Given request:
Could you copy every one of the records below, line for line, without changing anything?

(Part of a data file)
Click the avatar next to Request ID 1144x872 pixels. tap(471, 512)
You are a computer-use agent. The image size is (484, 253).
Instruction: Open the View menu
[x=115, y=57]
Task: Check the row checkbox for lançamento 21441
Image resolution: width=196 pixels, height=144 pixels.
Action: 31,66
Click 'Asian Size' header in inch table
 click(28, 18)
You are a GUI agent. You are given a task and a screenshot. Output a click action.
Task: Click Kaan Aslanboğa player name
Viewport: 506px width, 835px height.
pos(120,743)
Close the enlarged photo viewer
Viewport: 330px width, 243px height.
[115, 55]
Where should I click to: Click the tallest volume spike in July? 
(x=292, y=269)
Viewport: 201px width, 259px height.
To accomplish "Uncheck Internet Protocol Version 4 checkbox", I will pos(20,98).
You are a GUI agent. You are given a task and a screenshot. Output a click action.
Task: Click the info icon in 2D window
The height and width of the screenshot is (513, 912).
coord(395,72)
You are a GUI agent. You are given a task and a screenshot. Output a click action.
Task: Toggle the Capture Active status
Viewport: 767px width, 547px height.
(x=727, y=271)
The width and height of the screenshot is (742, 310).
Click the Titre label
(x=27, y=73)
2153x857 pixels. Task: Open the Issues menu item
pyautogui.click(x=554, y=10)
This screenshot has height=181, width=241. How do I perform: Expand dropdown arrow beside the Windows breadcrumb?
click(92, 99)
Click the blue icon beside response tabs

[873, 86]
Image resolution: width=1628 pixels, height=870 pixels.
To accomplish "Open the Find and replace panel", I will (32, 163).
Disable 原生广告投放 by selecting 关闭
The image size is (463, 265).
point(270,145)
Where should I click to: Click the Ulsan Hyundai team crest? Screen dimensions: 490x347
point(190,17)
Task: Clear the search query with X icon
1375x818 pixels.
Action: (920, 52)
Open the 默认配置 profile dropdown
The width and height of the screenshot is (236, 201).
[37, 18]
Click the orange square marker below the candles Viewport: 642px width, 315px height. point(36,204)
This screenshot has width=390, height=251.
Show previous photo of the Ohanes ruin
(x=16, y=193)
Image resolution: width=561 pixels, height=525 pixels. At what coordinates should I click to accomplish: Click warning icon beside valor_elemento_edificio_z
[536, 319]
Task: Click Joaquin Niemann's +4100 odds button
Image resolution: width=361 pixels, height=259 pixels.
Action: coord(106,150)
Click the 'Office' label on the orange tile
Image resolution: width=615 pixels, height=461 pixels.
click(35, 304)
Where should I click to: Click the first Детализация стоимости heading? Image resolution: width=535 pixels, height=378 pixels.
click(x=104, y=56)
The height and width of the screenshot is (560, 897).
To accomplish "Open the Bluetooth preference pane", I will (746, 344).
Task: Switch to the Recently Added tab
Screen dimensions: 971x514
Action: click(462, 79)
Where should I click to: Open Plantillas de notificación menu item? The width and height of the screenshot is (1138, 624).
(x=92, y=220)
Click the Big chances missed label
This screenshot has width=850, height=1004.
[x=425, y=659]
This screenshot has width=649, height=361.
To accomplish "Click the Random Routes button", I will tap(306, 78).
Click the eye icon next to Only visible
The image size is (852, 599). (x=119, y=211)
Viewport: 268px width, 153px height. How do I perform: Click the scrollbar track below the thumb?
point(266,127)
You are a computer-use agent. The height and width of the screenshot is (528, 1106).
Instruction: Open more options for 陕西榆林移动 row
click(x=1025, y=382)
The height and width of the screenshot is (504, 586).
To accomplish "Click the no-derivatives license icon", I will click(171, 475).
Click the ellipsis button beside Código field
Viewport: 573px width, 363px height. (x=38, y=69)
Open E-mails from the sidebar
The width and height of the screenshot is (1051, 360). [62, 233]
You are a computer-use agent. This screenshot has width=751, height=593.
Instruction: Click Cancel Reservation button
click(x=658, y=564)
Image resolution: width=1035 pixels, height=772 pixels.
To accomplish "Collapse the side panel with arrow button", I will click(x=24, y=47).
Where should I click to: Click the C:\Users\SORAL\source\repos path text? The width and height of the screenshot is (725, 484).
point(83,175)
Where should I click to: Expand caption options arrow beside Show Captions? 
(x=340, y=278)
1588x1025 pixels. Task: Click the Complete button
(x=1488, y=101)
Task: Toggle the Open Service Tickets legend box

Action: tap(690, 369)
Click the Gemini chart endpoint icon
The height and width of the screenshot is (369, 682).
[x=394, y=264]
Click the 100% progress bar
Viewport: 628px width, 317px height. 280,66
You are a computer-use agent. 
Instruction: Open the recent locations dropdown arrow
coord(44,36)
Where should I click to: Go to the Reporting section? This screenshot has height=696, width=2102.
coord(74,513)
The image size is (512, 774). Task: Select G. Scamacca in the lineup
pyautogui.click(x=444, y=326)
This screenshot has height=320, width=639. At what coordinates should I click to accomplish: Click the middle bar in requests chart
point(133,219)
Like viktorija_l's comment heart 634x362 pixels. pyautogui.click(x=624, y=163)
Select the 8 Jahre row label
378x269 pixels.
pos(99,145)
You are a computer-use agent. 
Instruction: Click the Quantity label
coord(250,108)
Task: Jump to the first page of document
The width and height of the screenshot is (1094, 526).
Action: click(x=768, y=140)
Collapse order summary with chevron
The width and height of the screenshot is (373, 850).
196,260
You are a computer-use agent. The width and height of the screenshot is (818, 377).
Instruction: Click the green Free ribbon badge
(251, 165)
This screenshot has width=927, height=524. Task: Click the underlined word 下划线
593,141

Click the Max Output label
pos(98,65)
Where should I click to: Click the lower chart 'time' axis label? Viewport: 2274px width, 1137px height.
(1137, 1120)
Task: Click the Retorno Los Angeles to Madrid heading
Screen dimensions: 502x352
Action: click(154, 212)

In response:
Click the avatar next to Request ID 1144x872 pixels. tap(471, 512)
You are a computer-use agent. The image size is (484, 253).
Instruction: Open the View menu
[x=115, y=57]
Task: Check the row checkbox for lançamento 21441
Image resolution: width=196 pixels, height=144 pixels.
Action: 31,66
Click 'Asian Size' header in inch table
 click(28, 18)
You are a GUI agent. You are given a task and a screenshot. Output a click action.
Task: Click Kaan Aslanboğa player name
Viewport: 506px width, 835px height.
pos(120,743)
Close the enlarged photo viewer
Viewport: 330px width, 243px height.
[115, 55]
Where should I click to: Click the tallest volume spike in July? 
(x=292, y=269)
Viewport: 201px width, 259px height.
To accomplish "Uncheck Internet Protocol Version 4 checkbox", I will pos(20,98).
You are a GUI agent. You are given a task and a screenshot. Output a click action.
Task: Click the info icon in 2D window
The height and width of the screenshot is (513, 912).
coord(395,72)
You are a GUI agent. You are given a task and a screenshot. Output a click action.
Task: Toggle the Capture Active status
Viewport: 767px width, 547px height.
(x=727, y=271)
The width and height of the screenshot is (742, 310).
Click the Titre label
(x=27, y=73)
2153x857 pixels. Task: Open the Issues menu item
pyautogui.click(x=554, y=10)
This screenshot has height=181, width=241. How do I perform: Expand dropdown arrow beside the Windows breadcrumb?
click(92, 99)
Click the blue icon beside response tabs

[873, 86]
Image resolution: width=1628 pixels, height=870 pixels.
To accomplish "Open the Find and replace panel", I will (32, 163).
Disable 原生广告投放 by selecting 关闭
The image size is (463, 265).
point(270,145)
Where should I click to: Click the Ulsan Hyundai team crest? Screen dimensions: 490x347
point(190,17)
Task: Clear the search query with X icon
1375x818 pixels.
Action: (920, 52)
Open the 默认配置 profile dropdown
The width and height of the screenshot is (236, 201).
[37, 18]
Click the orange square marker below the candles Viewport: 642px width, 315px height. point(36,204)
This screenshot has width=390, height=251.
Show previous photo of the Ohanes ruin
(x=16, y=193)
Image resolution: width=561 pixels, height=525 pixels. At what coordinates should I click to accomplish: Click warning icon beside valor_elemento_edificio_z
[536, 319]
Task: Click Joaquin Niemann's +4100 odds button
Image resolution: width=361 pixels, height=259 pixels.
Action: coord(106,150)
Click the 'Office' label on the orange tile
Image resolution: width=615 pixels, height=461 pixels.
click(35, 304)
Where should I click to: Click the first Детализация стоимости heading? Image resolution: width=535 pixels, height=378 pixels.
click(x=104, y=56)
The height and width of the screenshot is (560, 897).
To accomplish "Open the Bluetooth preference pane", I will (746, 344).
Task: Switch to the Recently Added tab
Screen dimensions: 971x514
Action: click(462, 79)
Where should I click to: Open Plantillas de notificación menu item? The width and height of the screenshot is (1138, 624).
(x=92, y=220)
Click the Big chances missed label
This screenshot has width=850, height=1004.
[x=425, y=659]
This screenshot has width=649, height=361.
To accomplish "Click the Random Routes button", I will tap(306, 78).
Click the eye icon next to Only visible
The image size is (852, 599). (x=119, y=211)
Viewport: 268px width, 153px height. How do I perform: Click the scrollbar track below the thumb?
point(266,127)
You are a computer-use agent. The height and width of the screenshot is (528, 1106).
Instruction: Open more options for 陕西榆林移动 row
click(x=1025, y=382)
The height and width of the screenshot is (504, 586).
To accomplish "Click the no-derivatives license icon", I will click(171, 475).
Click the ellipsis button beside Código field
Viewport: 573px width, 363px height. (x=38, y=69)
Open E-mails from the sidebar
The width and height of the screenshot is (1051, 360). [62, 233]
You are a computer-use agent. This screenshot has width=751, height=593.
Instruction: Click Cancel Reservation button
click(x=658, y=564)
Image resolution: width=1035 pixels, height=772 pixels.
To accomplish "Collapse the side panel with arrow button", I will click(x=24, y=47).
Where should I click to: Click the C:\Users\SORAL\source\repos path text? The width and height of the screenshot is (725, 484).
point(83,175)
Where should I click to: Expand caption options arrow beside Show Captions? 
(x=340, y=278)
1588x1025 pixels. Task: Click the Complete button
(x=1488, y=101)
Task: Toggle the Open Service Tickets legend box

Action: tap(690, 369)
Click the Gemini chart endpoint icon
The height and width of the screenshot is (369, 682).
[x=394, y=264]
Click the 100% progress bar
Viewport: 628px width, 317px height. 280,66
You are a computer-use agent. 
Instruction: Open the recent locations dropdown arrow
coord(44,36)
Where should I click to: Go to the Reporting section? This screenshot has height=696, width=2102.
coord(74,513)
The image size is (512, 774). Task: Select G. Scamacca in the lineup
pyautogui.click(x=444, y=326)
This screenshot has height=320, width=639. At what coordinates should I click to accomplish: Click the middle bar in requests chart
point(133,219)
Like viktorija_l's comment heart 634x362 pixels. pyautogui.click(x=624, y=163)
Select the 8 Jahre row label
378x269 pixels.
pos(99,145)
You are a computer-use agent. 
Instruction: Click the Quantity label
coord(250,108)
Task: Jump to the first page of document
The width and height of the screenshot is (1094, 526).
Action: click(x=768, y=140)
Collapse order summary with chevron
The width and height of the screenshot is (373, 850).
196,260
You are a computer-use agent. The width and height of the screenshot is (818, 377).
Instruction: Click the green Free ribbon badge
(251, 165)
This screenshot has width=927, height=524. Task: Click the underlined word 下划线
593,141

Click the Max Output label
pos(98,65)
Where should I click to: Click the lower chart 'time' axis label? Viewport: 2274px width, 1137px height.
(1137, 1120)
Task: Click the Retorno Los Angeles to Madrid heading
Screen dimensions: 502x352
Action: click(154, 212)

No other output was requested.